“Kȟóda ni Dakȟóta! [Friend You Are Dakȟóta!]" sings tȟašíyagmuŋka, the western meadowlark. Photo by Blake Matheson for Observe Your Preserve.
A Woman Saves The Hero
The Tree Bound
By Ziŋtkála Ša (Red Bird)
A photo of Gertude Simmons Bonnin, known as Ziŋtkála Ša, or Red Bird, by Gertrude Kasebier, 1898.
The
following story comes from Ziŋtkála
Ša’s “Old Indian Legends.” Ziŋtkála Ša
was born on the Yankton Sioux Indian
Reservation in what became South Dakota. She attended White’s Manual Labor
Institute in Indiana, Earlham College, played violin with the New England
Conservatory of Music, taught music at Carlisle Industrial School (she was
latter dismissed when she challenged the institute’s founder that natives could
aspire to more than menial labor), and briefly worked as a clerk for the BIA
(Bureau of Indian Affairs) on the Standing Rock Sioux Indian Reservation before
marrying and moving to the Unitah-Ouray Reservation in Utah. Ziŋtkála Ša was also a founding member of the National
Congress of American Indians.
It was a clear summer day. The blue
blue sky dropped low over the edge of the green level land. A large yellow sun
hung directly overhead.
The singing birds filled the summer
space between earth and sky with sweet music. Again and again sang a yellow-breasted
birdie[1], “Kȟóda ni Dakȟóta!”
which was, “Friend
you are Dakota!” Perchance the birdie meant the avenger[2] with the magic arrow, for
there across the plain he strode. He was handsome in his paint and feathers,
proud with his great buckskin quiver on his back and a long bow in his hand.

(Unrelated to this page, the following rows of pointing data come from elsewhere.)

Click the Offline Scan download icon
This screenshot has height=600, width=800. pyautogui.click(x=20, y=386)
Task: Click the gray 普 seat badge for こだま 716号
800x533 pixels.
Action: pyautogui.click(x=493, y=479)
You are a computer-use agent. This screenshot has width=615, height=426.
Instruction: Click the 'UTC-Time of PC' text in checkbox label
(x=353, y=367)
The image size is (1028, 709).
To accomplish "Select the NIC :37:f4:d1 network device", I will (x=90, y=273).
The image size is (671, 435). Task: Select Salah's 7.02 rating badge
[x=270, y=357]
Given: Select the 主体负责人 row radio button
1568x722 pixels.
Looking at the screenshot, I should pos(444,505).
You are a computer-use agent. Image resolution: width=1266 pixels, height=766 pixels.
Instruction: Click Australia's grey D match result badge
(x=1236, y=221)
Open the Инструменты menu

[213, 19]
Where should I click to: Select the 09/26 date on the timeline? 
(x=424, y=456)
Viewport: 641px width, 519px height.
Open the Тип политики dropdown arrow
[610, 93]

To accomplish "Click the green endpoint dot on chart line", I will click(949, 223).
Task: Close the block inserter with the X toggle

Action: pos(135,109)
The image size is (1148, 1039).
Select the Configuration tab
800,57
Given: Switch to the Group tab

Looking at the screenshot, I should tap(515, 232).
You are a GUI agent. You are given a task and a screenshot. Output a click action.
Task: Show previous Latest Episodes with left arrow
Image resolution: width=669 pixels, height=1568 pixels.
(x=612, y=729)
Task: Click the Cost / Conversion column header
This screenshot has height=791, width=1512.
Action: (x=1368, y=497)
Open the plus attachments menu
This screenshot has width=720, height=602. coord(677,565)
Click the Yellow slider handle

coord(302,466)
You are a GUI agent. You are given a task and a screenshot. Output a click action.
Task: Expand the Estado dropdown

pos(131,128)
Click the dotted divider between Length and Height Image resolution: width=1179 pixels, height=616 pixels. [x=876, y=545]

Afar to an eastern group of cone-shaped thípis[3] he was going. There over
the Indian village hovered a large red eagle threatening the safety of the
people. Every morning rose this terrible red bird out of a high chalk bluff and
spreading out his gigantic wings soared slowly over the round camp ground. Then
it was that the people, terror-stricken, ran screaming into their blankets,
they sat trembling with fear. No one dared to venture out till the red eagle
had disappeared beyond the west, where meet the blue and green.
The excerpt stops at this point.